El crédito es el que permite que el médico compre el consultorio. El que hace que la pareja joven acceda a su primer departamento. El que financia la temporada de verano antes de que lleguen los ingresos. El que le da a la pyme la liquidez para llegar a fin de mes sin vender activos. Cuando ese crédito no existe o cuesta el 40% anual en términos reales, todo eso deja de pasar.

Y cuando todo eso deja de pasar, las empresas no publicitan. Porque para qué hacerle desear a alguien lo que no puede pagar.

Hay, sin embargo, una noticia que merece atención. El crédito al sector privado creció en 2024 un 52% en términos reales —el mayor incremento en más de treinta años. Los préstamos hipotecarios UVA se multiplicaron por cuatro. El blanqueo de capitales inyectó dólares al sistema. Los préstamos personales crecieron 130% en términos reales.

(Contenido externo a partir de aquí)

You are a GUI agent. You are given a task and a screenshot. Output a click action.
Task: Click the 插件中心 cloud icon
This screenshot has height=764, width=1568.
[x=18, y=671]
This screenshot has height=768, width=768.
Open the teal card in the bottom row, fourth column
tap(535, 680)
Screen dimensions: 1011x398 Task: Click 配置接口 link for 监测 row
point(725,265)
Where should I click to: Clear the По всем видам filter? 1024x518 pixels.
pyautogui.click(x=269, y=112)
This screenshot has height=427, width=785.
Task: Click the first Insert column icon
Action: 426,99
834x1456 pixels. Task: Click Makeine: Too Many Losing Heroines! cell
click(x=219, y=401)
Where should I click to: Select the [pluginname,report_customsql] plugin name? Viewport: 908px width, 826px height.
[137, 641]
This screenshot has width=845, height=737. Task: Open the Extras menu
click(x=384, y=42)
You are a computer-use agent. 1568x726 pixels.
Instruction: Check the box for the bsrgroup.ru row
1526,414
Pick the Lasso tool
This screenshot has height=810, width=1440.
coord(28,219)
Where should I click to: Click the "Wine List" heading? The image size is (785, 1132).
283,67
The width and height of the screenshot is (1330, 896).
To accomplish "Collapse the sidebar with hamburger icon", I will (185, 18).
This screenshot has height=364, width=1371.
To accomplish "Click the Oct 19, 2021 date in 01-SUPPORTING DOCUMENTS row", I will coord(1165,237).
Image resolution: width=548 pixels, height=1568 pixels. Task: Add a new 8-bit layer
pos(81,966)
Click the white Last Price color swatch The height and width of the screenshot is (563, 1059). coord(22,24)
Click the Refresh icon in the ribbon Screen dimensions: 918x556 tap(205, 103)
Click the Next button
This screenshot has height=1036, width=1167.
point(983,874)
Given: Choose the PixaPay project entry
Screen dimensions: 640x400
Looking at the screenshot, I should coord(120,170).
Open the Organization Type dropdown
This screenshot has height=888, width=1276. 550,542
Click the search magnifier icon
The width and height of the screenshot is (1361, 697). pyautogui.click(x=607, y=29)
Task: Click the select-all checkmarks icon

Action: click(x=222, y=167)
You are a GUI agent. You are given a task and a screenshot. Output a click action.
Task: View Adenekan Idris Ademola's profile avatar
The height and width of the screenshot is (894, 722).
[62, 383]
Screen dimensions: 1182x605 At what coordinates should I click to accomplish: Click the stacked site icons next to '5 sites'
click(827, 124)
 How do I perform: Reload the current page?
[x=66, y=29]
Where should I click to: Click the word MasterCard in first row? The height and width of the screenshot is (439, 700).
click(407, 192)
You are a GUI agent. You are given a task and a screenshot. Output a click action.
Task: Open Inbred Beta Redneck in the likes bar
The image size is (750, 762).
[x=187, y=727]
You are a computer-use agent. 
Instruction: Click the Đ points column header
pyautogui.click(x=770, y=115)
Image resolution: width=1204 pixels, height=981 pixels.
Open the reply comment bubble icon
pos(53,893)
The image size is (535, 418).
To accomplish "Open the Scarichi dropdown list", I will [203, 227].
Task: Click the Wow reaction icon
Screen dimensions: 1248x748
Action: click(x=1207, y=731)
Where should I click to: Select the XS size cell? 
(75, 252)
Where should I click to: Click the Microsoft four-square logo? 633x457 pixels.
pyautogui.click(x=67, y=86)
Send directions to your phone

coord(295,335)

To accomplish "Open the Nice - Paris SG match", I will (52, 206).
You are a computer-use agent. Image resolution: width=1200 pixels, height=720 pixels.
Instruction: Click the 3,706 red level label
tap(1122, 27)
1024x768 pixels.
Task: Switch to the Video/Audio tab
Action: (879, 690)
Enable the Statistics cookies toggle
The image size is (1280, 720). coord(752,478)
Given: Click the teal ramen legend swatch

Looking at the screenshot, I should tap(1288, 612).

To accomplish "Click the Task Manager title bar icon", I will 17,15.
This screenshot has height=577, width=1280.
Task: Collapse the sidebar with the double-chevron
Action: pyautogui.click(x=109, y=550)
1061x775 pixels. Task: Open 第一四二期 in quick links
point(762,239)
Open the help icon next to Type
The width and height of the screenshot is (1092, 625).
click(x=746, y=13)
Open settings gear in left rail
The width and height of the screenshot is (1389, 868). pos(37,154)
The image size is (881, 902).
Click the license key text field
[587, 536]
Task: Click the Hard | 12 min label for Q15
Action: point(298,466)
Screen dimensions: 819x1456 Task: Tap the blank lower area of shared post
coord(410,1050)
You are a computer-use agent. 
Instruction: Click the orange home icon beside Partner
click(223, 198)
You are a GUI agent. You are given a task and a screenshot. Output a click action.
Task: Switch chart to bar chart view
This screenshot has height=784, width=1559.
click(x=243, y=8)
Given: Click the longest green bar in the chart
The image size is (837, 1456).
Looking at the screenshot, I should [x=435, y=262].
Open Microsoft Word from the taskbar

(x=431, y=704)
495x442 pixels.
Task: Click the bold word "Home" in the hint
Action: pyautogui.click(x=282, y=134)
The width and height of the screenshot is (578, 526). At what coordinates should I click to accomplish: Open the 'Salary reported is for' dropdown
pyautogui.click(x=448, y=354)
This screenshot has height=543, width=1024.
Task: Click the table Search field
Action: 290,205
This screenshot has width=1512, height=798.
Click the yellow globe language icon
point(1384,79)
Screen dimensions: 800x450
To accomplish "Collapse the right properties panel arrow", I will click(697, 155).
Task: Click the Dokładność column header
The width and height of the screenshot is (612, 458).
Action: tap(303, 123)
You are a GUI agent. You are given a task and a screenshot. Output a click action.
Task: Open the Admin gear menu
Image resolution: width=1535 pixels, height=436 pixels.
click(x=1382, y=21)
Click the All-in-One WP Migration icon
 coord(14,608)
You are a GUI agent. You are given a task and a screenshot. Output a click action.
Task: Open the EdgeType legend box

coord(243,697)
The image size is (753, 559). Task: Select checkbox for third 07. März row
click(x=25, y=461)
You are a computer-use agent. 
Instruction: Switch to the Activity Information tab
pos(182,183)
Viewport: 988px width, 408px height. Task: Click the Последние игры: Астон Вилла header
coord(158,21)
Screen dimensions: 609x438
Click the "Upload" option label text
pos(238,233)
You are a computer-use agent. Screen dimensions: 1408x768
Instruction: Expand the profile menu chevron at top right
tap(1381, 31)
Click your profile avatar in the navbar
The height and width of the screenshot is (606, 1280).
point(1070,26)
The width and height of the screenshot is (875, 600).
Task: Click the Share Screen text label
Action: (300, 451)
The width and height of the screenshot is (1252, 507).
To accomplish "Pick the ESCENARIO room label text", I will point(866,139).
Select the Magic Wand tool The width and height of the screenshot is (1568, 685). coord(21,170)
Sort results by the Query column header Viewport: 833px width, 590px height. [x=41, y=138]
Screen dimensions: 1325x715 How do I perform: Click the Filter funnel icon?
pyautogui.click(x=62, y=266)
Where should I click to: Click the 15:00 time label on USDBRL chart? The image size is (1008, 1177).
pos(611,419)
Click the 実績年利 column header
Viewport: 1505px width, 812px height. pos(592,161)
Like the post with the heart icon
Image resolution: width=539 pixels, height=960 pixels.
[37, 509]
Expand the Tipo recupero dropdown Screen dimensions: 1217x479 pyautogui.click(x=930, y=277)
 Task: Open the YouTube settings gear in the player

Son señales. No son suficientes todavía para hablar de normalización —seguimos en 8,4% del PIB, uno de los números más bajos del planeta—, pero son la dirección correcta.

Si esa tendencia se sostiene y el crédito converge hacia el 15% o 20% del PIB en los próximos años, el impacto sobre el consumo, sobre la inversión en marcas, sobre los medios y sobre la economía real va a ser mucho más significativo que cualquier rebote del PBI medido trimestralmente.

Entonces, volvamos al principio. En 1992, Carville le recordó a Clinton —y al mundo— cuál era la variable que realmente importaba. Argentina necesita su propio recordatorio. No para los candidatos en campaña, sino para los economistas, los empresarios, los editorialistas y los ciudadanos que debaten incansablemente sobre la realidad del país.

La pregunta no es si Argentina va a crecer este año o el próximo. La pregunta es si Argentina va a construir las condiciones para que el crédito al sector privado deje de ser una rareza estadística y se convierta en el músculo que mueve una economía real, y así recién ahí, Argentina pueda aspirar a una torta publicitaria estructuralmente más grande gracias a una expansión sostenida del crédito privado.

Todo lo demás —el consumo, la inversión, la publicidad, el empleo de calidad, la planificación de largo plazo— viene después. Pero solo después.